THINGS TO DO:
**1.** In the anger passage, how many responses came in when the WebMD MS Community was asked whether they ever got angry?
**2.** Using the anger passage, explain why the writer learned that anger wasn't safe.
**3.** Please echo the part of the anger passage starting at "As a young child, I" and ending at "speak at all.".

PROVIDED PASSAGE:
When I asked the WebMD MS Community if they ever got angry, I got over 50 responses. Some people said ‘all the time,’ others said they prayed and remembered their blessings when they felt anger coming on. Most said they tried hard not to show anger. Why is anger so difficult?
Why Anger Is Hard
Right now, I’m in psychotherapy, and I’m studying Dr. Mate’s book. He says healthy anger is a kind of boundary-setting: ‘No, I will not let you push me around.’ It’s not long-lasting; you use it to protect yourself; then put it down.
As a young child, I could scream with the best of them, but I lost the ability at a very early age. Dr. Maté says this loss usually happens through trauma. Child raising practices in the West are traumatizing – think taking newborns away from their mother and putting them alone in an incubator. We lose confidence to speak up for ourselves before we can speak at all.
In my case, I think my parents really loved me, but they were highly stressed and needed comfort. I somehow decided my own needs were less important. I learned that anger wasn’t safe. It got me in trouble; it upset my caregivers. It now feels easier and safer to avoid expressing anger. People seem to like me better; they don’t hit me.
I have learned to fear anger -- other people’s as well as my own. I avoid being around it. I try to calm people down when they’re upset. I guess there’s nothing wrong with that, unless it involves sacrificing my own needs to make them feel better.
Your story may be different, but I’ll bet most readers find self-defense difficult. Most of us have been traumatized, and our response to our trauma influences how our immune systems work.
Health Benefits of Anger
Being angry can cause harm. It raises blood pressure; it may provoke violence. But did you know anger also releases adrenalin, which makes us feel more alive and able to accomplish more? It produces dopamine and serotonin, which raise our mood and reduce our anxiety. Anger reduces levels of the stress hormone cortisol, too much of which causes all kinds of problems.

Stored records:
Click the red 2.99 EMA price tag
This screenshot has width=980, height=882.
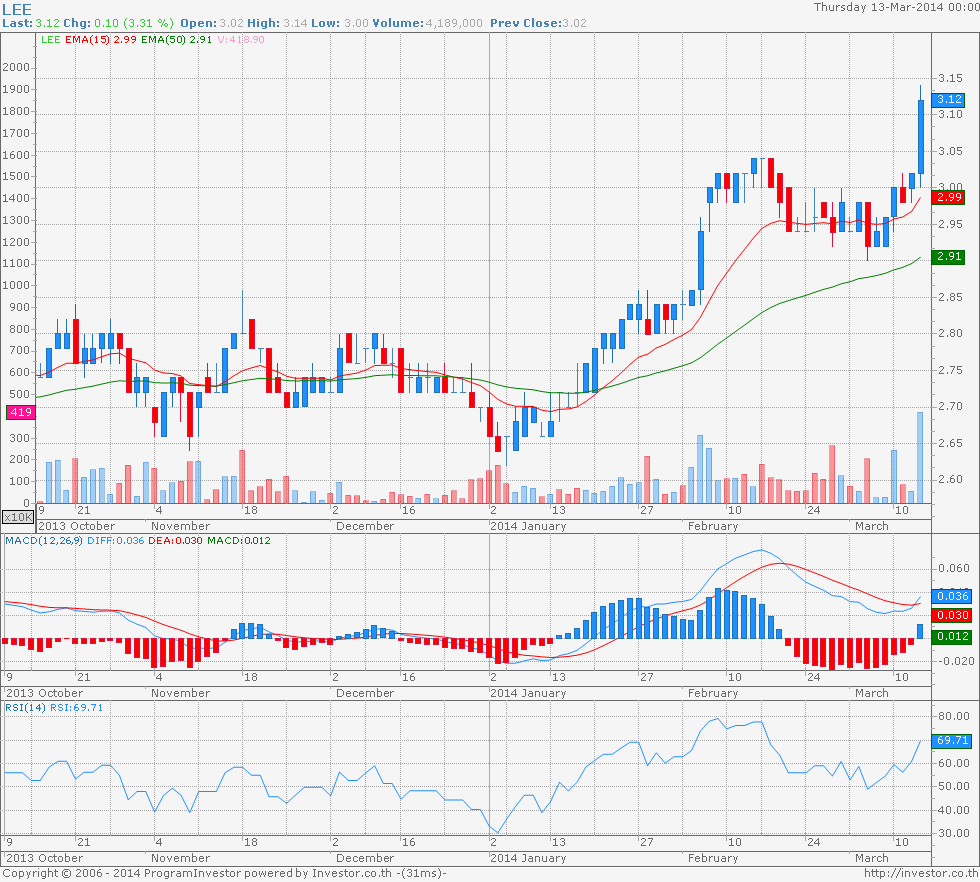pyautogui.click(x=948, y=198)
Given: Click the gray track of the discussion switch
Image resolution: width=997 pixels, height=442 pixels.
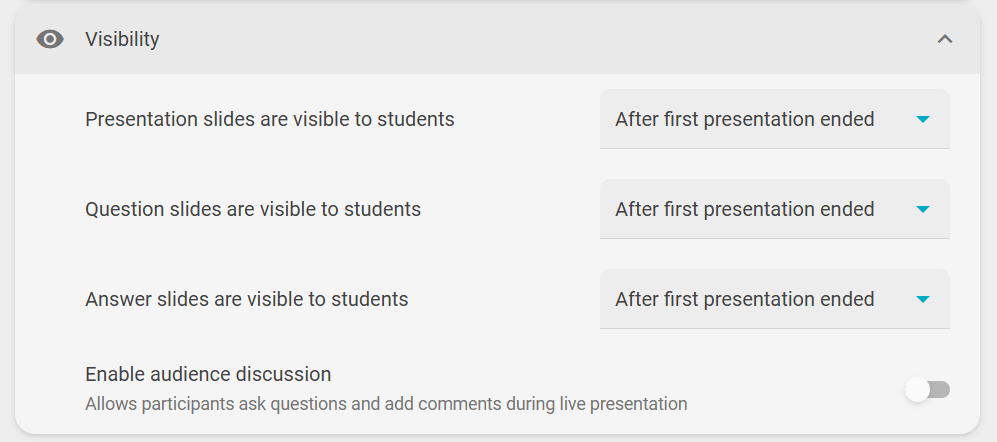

EXPECTED RESPONSES:
**1.** Over 50 responses.

**2.** Expressing anger got the writer in trouble and upset the writer's caregivers. Those parents loved the writer but were highly stressed and needed comfort, so avoiding anger came to feel easier and safer.

**3.**
As a young child, I could scream with the best of them, but I lost the ability at a very early age. Dr. Maté says this loss usually happens through trauma. Child raising practices in the West are traumatizing – think taking newborns away from their mother and putting them alone in an incubator. We lose confidence to speak up for ourselves before we can speak at all.